A faithful copy of each entry below is expected, with the images removed.
(Beginning of Dataset records)
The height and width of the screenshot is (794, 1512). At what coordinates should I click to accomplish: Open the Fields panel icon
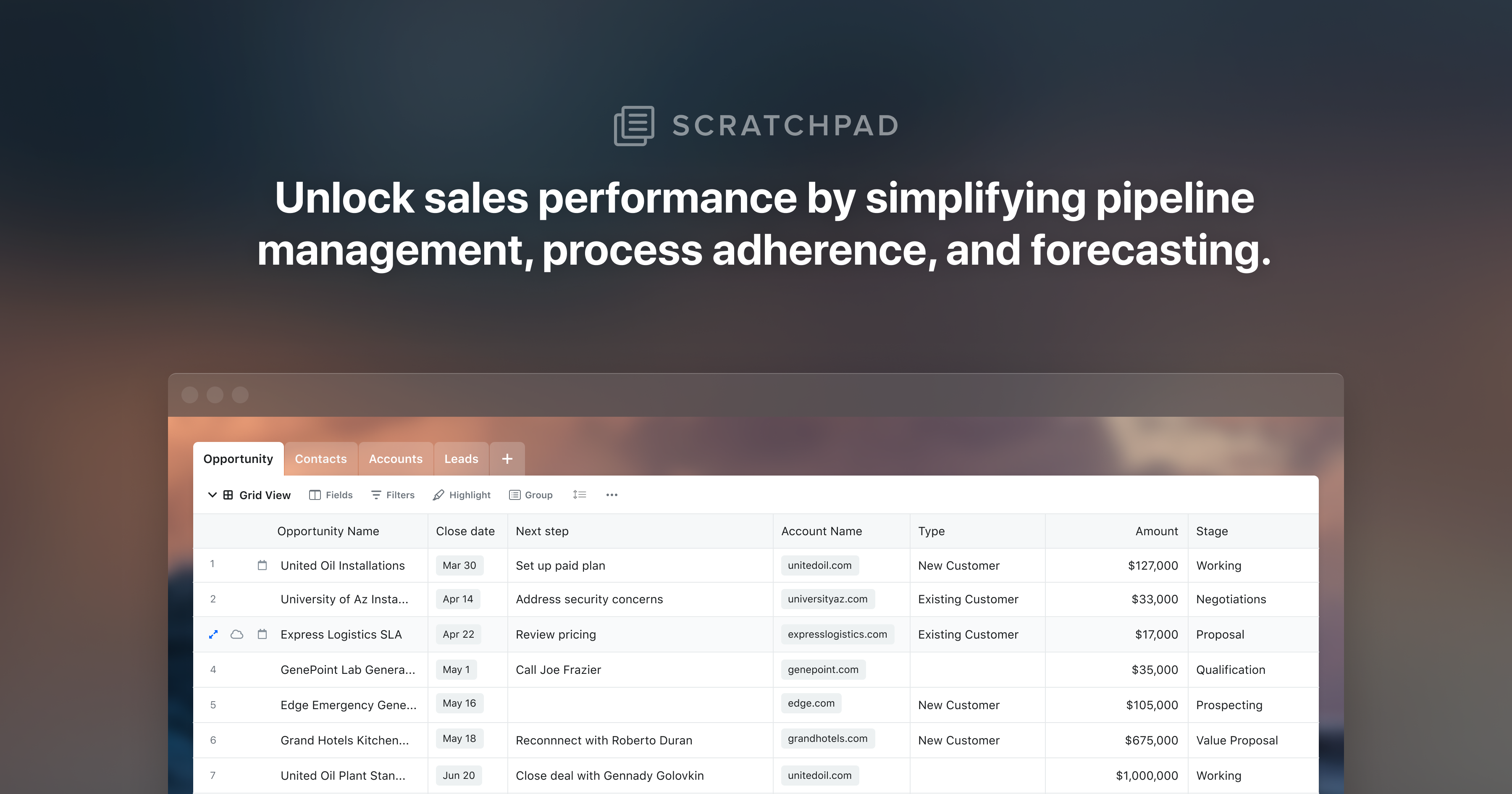coord(315,494)
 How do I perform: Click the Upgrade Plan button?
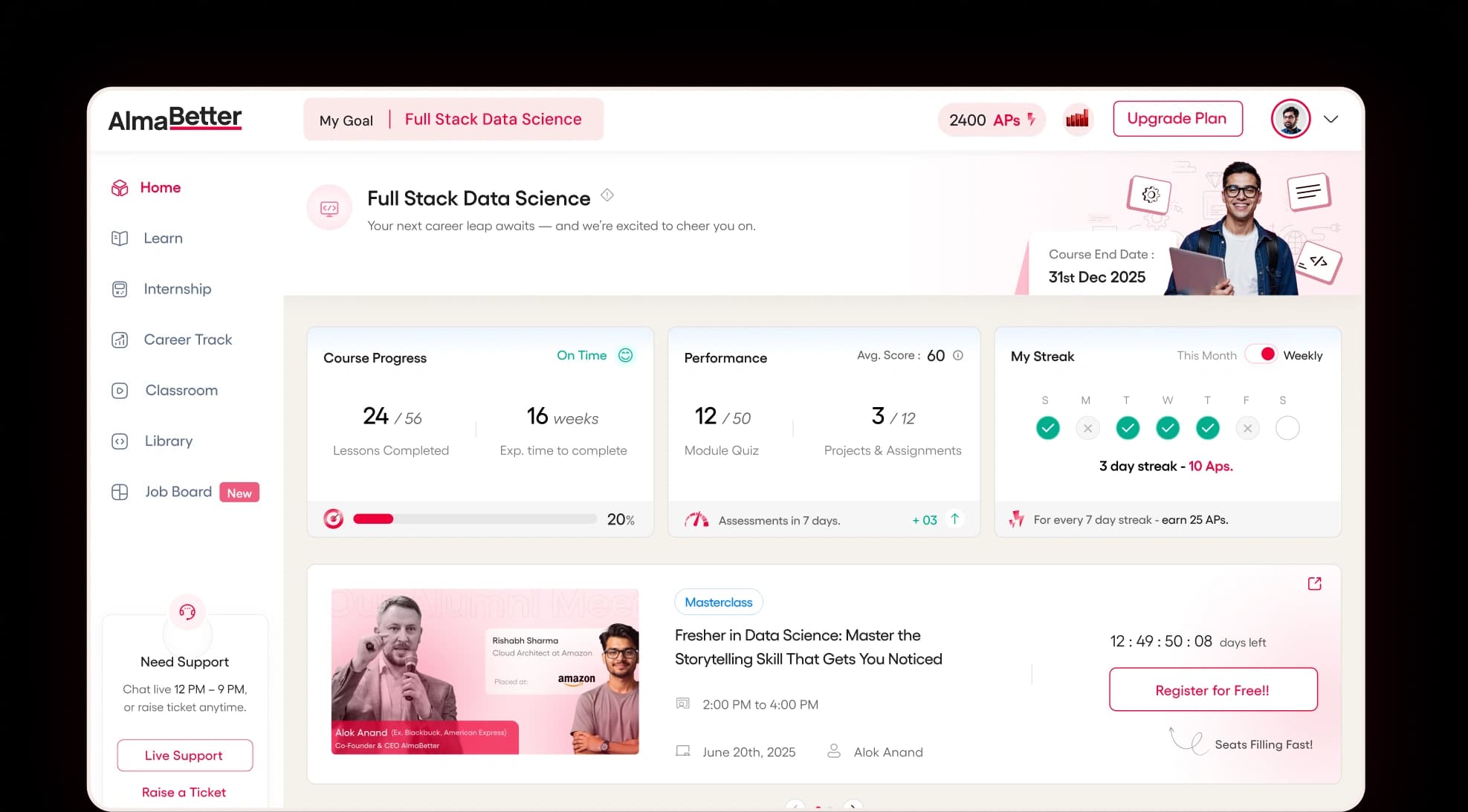1177,119
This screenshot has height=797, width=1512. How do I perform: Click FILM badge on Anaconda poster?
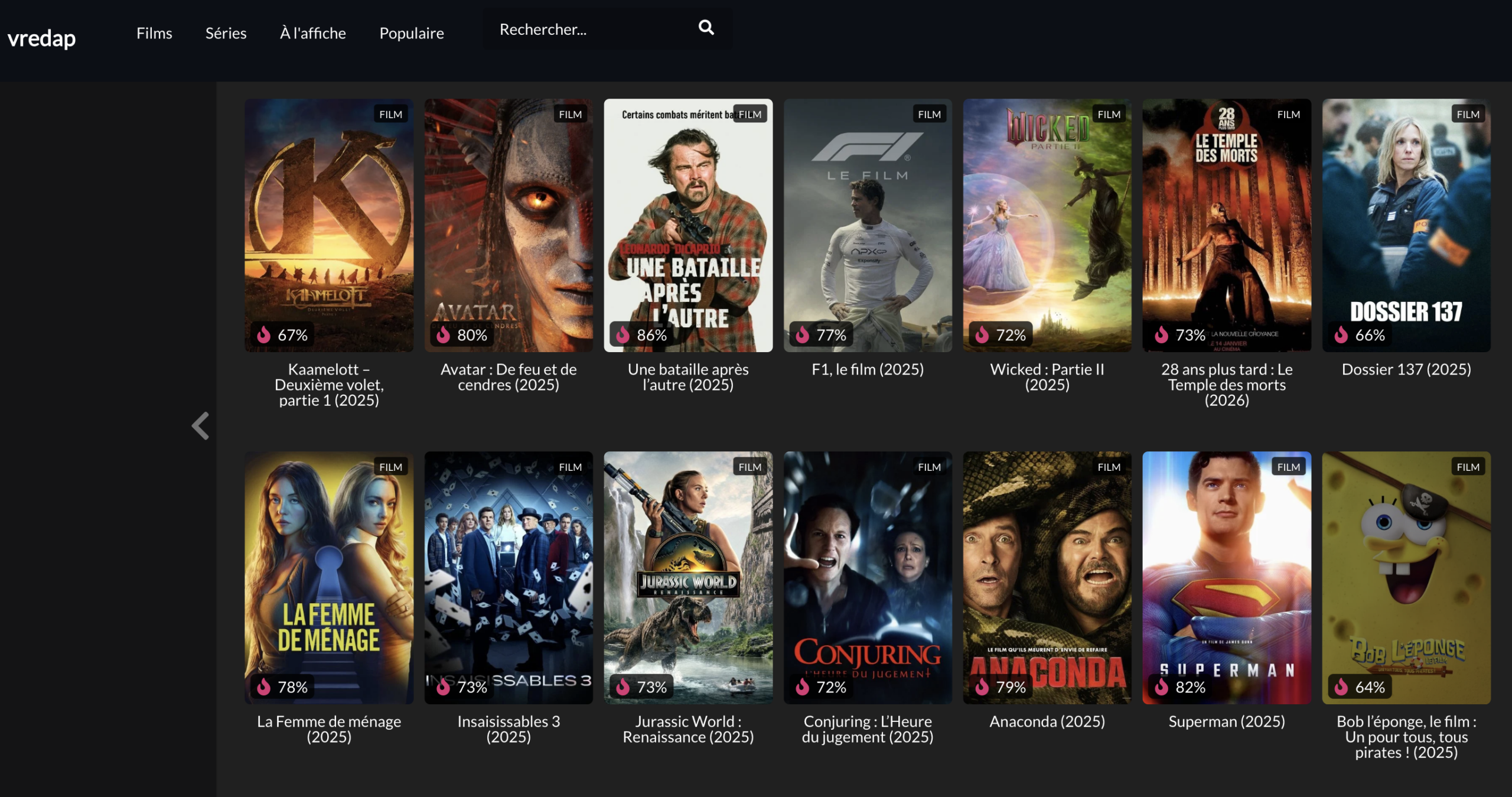pyautogui.click(x=1108, y=467)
(End of Dataset records)
§ **Task result**:
The height and width of the screenshot is (794, 1512). At what coordinates should I click to accomplish: Open the Fields panel icon
coord(315,494)
 How do I perform: Click the Upgrade Plan button?
1177,119
This screenshot has height=797, width=1512. How do I perform: Click FILM badge on Anaconda poster?
pyautogui.click(x=1108, y=467)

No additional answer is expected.